# Qualitative Evaluation: RAG vs. Non-RAG Assistant

**Objective:** To perform a qualitative comparison between answers generated by a standard Large Language Model (Gemini 2.5 Pro) and the RAG-augmented assistant (`ask.py`).

**Methodology:**
This notebook will execute a series of predefined cybersecurity and CTF-related questions against two distinct pipelines:
1.  **Non-RAG:** The question is sent directly to the Gemini 2.5 Pro model without any external context.
2.  **RAG:** The question is processed by the `ask.py` pipeline, which first retrieves relevant context from the custom MongoDB/Vertex AI database and then injects that context into the prompt sent to the Gemini model.

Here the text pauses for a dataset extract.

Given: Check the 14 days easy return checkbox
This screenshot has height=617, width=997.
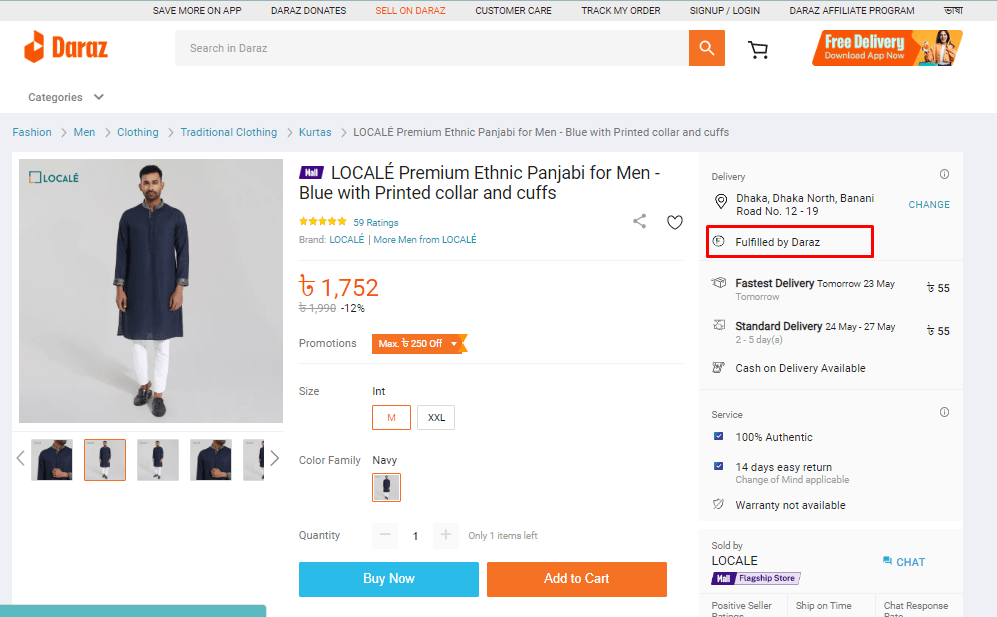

The goal is not to assign a quantitative score, but to qualitatively observe the differences in the generated answers and to verify that the RAG pipeline is successfully retrieving relevant source documents. The "Sources Retrieved by RAG" for each query provides evidence that the retrieval mechanism is functioning as designed.


In [10]:
import os
import argparse
from dotenv import load_dotenv
import vertexai
from vertexai.language_models import TextEmbeddingModel
from google.cloud import aiplatform
from pymongo import MongoClient
import vertexai.generative_models as generative_models
import re
from datetime import datetime

# --- Configuration ---
# Ensure the .env file is in the root of the project directory
load_dotenv()
PROJECT_ID = os.getenv("GCP_PROJECT_ID")
LOCATION = "us-central1"
EMBEDDING_MODEL_NAME = "text-embedding-005"
DETAILED_ENDPOINT_NAME = os.getenv("DETAILED_ENDPOINT_NAME", "ctf-detailed-endpoint")
MONGO_URI = os.getenv("MONGO_URI", "mongodb://localhost:27017/")
DB_NAME = "ctf_writeups_db"
COLLECTION_NAME = "writeups"
GEMINI_MODEL_NAME = "gemini-2.5-pro" # Using the Pro model as decided

print("Configuration loaded.")

# --- Client Initialization ---
# Initialize clients once to avoid re-creation in loops
try:
    vertexai.init(project=PROJECT_ID, location=LOCATION)
    mongo_client = MongoClient(MONGO_URI)
    embedding_model = TextEmbeddingModel.from_pretrained(EMBEDDING_MODEL_NAME)
    generative_model = generative_models.GenerativeModel(GEMINI_MODEL_NAME)
    print("Clients initialized successfully.")
except Exception as e:
    print(f"An error occurred during client initialization: {e}")


# --- Function Definitions (Adapted from ask.py) ---

def get_embedding(text: str) -> list[float]:
    """Generates a numerical vector embedding for a given text string."""
    embeddings = embedding_model.get_embeddings([text])
    return embeddings[0].values

def get_vector_search_neighbors(embedding: list[float], num_neighbors: int = 1) -> list[str]:
    """
    Performs a vector search to find the most similar document chunks.
    Note: We are now only retrieving the TOP 1 neighbor to test the single-context hypothesis.
    """
    try:
        endpoints = aiplatform.MatchingEngineIndexEndpoint.list(
            filter=f'display_name="{DETAILED_ENDPOINT_NAME}"',
            project=PROJECT_ID,
            location=LOCATION
        )
        if not endpoints:
            raise RuntimeError(f"Endpoint with display name '{DETAILED_ENDPOINT_NAME}' not found.")
        
        endpoint_resource_name = endpoints[0].resource_name
        endpoint = aiplatform.MatchingEngineIndexEndpoint(index_endpoint_name=endpoint_resource_name)
        deployed_index_id = endpoint.deployed_indexes[0].id
        
        response = endpoint.find_neighbors(
            deployed_index_id=deployed_index_id,
            queries=[embedding],
            num_neighbors=num_neighbors
        )
        
        if not response or not response[0]:
            return []
        
        return [neighbor.id for neighbor in response[0]]
    except Exception as e:
        print(f"Error in vector search: {e}")
        return []


def parse_and_deduplicate_ids(neighbor_ids: list[str]) -> list[str]:
    """Parses ctftime_id from chunk IDs and removes duplicates."""
    return list({neighbor_id.split('_')[0] for neighbor_id in neighbor_ids})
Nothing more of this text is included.